“Ti senti un po’ come quando arrivi alla fine dell’Università. Hai davanti il mondo e ogni possibilità è aperta”. Andrea Dusi è appena rientrato da Londra, dove si è concesso tre giorni di pausa con i soci dopo la vendita che cambia la sua vita, per la seconda volta: WishDays, la società fondata a Verona nel 2006, è stata comprata da SmartBox Group. Una exit per una valore che non è stato ovviamente comunicato ma che dovrebbe aggirarsi attorno ai 20 milioni di euro, anche secondo alcuni siti internazionali specializzati in merger and acquisition. Per non smentirsi, a Londra, Dusi ha trovato il tempo per chiudere un investimento in Startup Home, la startup che affitta case agli startupper.
“È andata molto meglio di come potessi immaginare dieci anni fa. Sono più ricco di prima ma non cambia molto. In qualche modo quel che è successo mi spiace”, dice Dusi e suona strano visto che ha raggiunto un traguardo raro, a cui molti ambiscono: la fatidica exit. Poi spiega meglio: “Diciamo che sento un po’ di malinconia per un’impresa che è stata la mia vita per 10 anni, per le persone con cui ho lavorato, per gli innumerevoli partner che ci hanno seguito”. E forse anche perché insieme con WishDays nasceva la prima figlia, Giulia. È stata dura, è stato bello ma non era più lo stessa cosa.
WishDays ha sviluppato un bel business nel settore dei cofanetti regalo: oltre 18 milioni di fatturato per un valore trattato di circa 90, 35 milioni di stipendi pagati in 10 anni. E allora, perché mollare? “Circa un anno fa, era maggio, faccio il programma executive della Singularity University”, racconta Dusi, “una vera e propria full immersion nel futuro prossimo”. E qualcosa succede… ”È stato uno stimolo fortissimo che mi ha fatto riflettere su quello che davvero volevo e alla fine ho capito che avevo voglia di cambiare, di rimettermi di nuovo in gioco”. È servito qualche mese per decidere che, se ci fosse stato un buon compratore, sarebbe stato possibile recidere il cordone ombelicale con la propria creatura. Le tentazioni non sono mancate. “Abbiamo avuto sette offerte, cinque da fondi di private equity e due da concorrenti. Alla fine abbiamo accettato quella di SmartBox, che è un colosso da 500 milioni di fatturato guidato dal manager, John Perkins, che è stato l’uomo di Steve Jobs in Europa”.

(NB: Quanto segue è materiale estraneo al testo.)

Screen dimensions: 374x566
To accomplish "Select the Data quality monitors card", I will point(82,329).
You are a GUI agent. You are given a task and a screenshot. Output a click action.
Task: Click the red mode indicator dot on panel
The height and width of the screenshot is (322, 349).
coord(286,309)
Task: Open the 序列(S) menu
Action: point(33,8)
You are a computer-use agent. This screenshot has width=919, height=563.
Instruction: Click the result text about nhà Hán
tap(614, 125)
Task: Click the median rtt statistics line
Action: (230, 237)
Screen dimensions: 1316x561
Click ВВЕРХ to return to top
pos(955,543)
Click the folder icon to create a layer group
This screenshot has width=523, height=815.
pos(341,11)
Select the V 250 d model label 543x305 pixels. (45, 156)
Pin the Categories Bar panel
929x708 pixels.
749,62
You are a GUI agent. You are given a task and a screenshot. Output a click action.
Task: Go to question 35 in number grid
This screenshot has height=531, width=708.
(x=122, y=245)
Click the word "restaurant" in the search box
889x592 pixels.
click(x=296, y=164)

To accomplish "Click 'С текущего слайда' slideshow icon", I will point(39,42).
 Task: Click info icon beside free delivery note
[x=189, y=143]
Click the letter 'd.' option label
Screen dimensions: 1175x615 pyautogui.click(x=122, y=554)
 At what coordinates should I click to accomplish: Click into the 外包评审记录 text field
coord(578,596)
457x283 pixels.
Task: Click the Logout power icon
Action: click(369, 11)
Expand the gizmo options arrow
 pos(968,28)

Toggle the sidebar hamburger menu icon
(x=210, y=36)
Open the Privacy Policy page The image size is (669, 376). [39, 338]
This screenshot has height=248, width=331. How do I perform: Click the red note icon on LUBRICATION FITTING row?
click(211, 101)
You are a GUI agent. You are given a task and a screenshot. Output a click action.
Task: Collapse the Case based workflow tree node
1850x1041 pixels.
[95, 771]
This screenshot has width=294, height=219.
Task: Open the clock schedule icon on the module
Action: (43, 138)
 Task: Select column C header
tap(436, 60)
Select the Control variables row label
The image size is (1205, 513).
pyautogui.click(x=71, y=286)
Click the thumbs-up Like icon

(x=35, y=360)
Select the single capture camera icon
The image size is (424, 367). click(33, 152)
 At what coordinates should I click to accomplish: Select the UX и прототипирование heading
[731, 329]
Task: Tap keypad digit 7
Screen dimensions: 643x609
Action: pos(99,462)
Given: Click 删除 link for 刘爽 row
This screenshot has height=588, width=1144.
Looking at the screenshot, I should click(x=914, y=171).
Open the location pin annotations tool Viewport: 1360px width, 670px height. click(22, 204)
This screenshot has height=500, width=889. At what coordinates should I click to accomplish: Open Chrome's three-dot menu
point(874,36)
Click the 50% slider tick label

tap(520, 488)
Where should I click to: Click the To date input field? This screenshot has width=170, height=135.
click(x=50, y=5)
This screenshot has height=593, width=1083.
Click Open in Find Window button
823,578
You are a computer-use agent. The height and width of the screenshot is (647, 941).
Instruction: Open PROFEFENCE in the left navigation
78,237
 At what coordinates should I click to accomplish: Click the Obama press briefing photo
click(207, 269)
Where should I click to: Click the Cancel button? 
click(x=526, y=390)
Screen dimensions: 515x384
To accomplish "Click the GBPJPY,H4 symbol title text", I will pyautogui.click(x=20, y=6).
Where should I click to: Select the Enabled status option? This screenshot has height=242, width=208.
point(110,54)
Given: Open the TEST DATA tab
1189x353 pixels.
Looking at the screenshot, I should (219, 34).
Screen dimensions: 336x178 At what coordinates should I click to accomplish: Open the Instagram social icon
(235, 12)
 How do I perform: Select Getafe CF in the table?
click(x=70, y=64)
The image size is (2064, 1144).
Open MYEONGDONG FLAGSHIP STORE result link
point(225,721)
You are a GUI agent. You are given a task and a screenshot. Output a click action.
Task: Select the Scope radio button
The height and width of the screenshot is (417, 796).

Per due mesi Dusi e i suoi soci resteranno ancora in azienda, poi il salto nel…nuovo. C’è già l’impegno con Cristina Pozzi in ImpactScool, un progetto nato per portare la tecnologia nelle università. Ma ci sarà certamente altro. “È ancora troppo presto per dire in quale nuovo settore investirò le mie energie”, racconta Dusi. “Dieci anni non si possono cancellare in pochi giorni. Ma quello che voglio fare in futuro è qualcosa che possa avere un impatto positivo sulla società, sulla mia vita e quella della mia famiglia. Almeno questa sarà il mio obiettivo e il mio sforzo”.
C’è qualcosa di profondo nelle riflessioni di questo imprenditore ex consulente, giunto al giro di boa dei 40 anni. A giugno partirà per tre mesi in Africa, con i due figli, Giulia e Tommaso, che di anni ne ha 7. “Andremo a dare una mano in tre missioni in Kenya, ci fermeremo un mese per ciascuna”, anticipa a EconomyUp. Perché? Perché con i bimbi? “A loro servirà per capire che nel mondo ci sono molte persone meno fortunate di noi. Da parte mia voglio capire come le tecnologie esponenziali possano essere d’aiuto nelle realtà disagiate e quale impatto possano avere”.
Un bel tema la responsabilità sociale, che è individuale e anche delle aziende. Agli imprenditori, soprattutti ai nuovi imprenditori che con slancio affrontano progetti di startup, Dusi, che ha anche lanciato un blog (Startupover) dedicato ai fallimenti, regala tre insegnamenti derivati dalla sua esperienza. Anzi, tre avvisi. 1) Non farlo per soldi. “Non sono una motivazione sufficiente per superare difficoltà e stare bene”. 2) Informati, leggi, documentati. “Io l’ho imparato quando facevo il consulente in Roland Berger. Putroppo vedo troppi startupper che partono ma sanno poco o nulla del mercato e del mondo” 3) Accetta il sacrificio. “Non tutti quelli che fanno startup si rendono conto che per i primi tre anni dovranno dimenticare ferie, vacanze e weekend. Succede anche a chi apre una pizzeria, del resto. Fare un’impresa è un sacrificio enorme e non è attività per dopolavoristi”.